At first I thought it's a clever prompt because you see which direction the model takes it, and whether it "corrects" it to the more common "human riding a horse" similar to the full wine glass test.
But if you translate the actual prompt the term riding doesn't even appear. The prompt describes the exact thing you see in excruciating detail.
"... A muscular, robust adult brown horse standing proudly, its forelegs heavily pressing between the shoulder blades and spine of a reclining man ... and its eyes sharp and focused, exuding a primal sense of power. The subdued man is a white male, 30-40 years old, his face covered in dust and sweat ... his body is in a push-up position—his palms are pressed hard against the cracked, dry earth, his knuckles white, the veins in his arms bulging, his legs stretched straight back and taut, his toes digging into the ground, his entire torso trembling slightly from the weight ..."

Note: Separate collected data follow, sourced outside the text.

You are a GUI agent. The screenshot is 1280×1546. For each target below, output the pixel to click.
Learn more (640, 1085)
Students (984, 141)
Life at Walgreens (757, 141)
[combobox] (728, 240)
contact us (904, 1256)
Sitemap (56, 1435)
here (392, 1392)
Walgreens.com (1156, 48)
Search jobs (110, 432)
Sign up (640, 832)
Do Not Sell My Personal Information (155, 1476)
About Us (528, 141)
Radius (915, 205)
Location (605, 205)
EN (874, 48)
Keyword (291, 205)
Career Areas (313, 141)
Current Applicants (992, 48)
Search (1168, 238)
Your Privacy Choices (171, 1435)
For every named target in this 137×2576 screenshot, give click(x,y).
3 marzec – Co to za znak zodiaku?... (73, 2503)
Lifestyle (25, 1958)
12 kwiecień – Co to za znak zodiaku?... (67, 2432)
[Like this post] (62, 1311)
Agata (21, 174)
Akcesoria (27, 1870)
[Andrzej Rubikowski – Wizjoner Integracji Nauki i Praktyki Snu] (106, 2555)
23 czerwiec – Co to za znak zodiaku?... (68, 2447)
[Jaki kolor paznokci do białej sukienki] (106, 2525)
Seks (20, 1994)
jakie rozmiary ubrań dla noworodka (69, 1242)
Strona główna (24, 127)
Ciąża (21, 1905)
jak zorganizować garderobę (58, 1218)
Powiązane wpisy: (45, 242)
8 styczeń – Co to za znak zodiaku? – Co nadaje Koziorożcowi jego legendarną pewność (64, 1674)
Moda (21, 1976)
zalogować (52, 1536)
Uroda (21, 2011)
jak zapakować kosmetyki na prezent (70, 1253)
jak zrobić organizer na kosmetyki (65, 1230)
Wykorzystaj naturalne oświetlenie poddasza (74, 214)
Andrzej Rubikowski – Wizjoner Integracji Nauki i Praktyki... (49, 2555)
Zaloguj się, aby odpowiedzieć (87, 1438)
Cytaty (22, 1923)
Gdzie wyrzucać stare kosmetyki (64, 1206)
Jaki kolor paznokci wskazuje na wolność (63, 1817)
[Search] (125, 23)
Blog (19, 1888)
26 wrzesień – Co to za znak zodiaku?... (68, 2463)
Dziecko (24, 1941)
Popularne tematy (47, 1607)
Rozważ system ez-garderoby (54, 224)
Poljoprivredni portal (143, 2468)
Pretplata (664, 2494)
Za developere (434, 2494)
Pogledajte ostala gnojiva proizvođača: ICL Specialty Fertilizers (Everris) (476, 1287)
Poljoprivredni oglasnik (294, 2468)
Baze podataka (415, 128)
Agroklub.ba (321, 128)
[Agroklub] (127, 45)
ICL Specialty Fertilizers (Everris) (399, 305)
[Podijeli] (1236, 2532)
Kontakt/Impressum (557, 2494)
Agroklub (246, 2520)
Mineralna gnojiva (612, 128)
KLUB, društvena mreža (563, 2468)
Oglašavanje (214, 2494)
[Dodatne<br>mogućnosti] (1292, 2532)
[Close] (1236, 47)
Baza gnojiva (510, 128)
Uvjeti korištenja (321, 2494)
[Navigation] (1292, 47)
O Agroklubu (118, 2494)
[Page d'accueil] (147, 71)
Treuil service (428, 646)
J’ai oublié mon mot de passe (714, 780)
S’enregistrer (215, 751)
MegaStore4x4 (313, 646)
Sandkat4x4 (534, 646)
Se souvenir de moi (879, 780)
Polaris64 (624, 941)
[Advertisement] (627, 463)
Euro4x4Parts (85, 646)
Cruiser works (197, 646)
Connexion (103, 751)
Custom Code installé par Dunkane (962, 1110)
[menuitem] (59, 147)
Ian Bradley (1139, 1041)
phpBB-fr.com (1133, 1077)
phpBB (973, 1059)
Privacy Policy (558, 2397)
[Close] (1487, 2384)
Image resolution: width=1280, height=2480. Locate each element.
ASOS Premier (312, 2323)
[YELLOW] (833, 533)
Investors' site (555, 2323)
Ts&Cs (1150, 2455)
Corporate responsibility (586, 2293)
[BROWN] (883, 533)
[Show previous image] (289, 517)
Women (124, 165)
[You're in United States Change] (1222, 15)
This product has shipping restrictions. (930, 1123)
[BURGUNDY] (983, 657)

> But if you translate the actual prompt the term riding doesn't even appear. The prompt describes the exact thing you see in excruciating detail.
Yeah, as they go through their workflow earlier in the blog post, that prompt they share there seems to be generated by a different input, then that prompt is passed to the actual model. So the workflow is something like "User prompt input -> Expand input with LLMs -> Send expanded prompt to image model".
So I think "human riding a horse" is the user prompt, which gets expanded to what they share in the post, which is what the model actually uses. This is also how they've presented all their previous image models, by passing user input through a LLM for "expansion" first.
Seems poorly thought out not to make it 100% clear what the actual humanly-written prompt is though, not sure why they wouldn't share that upfront.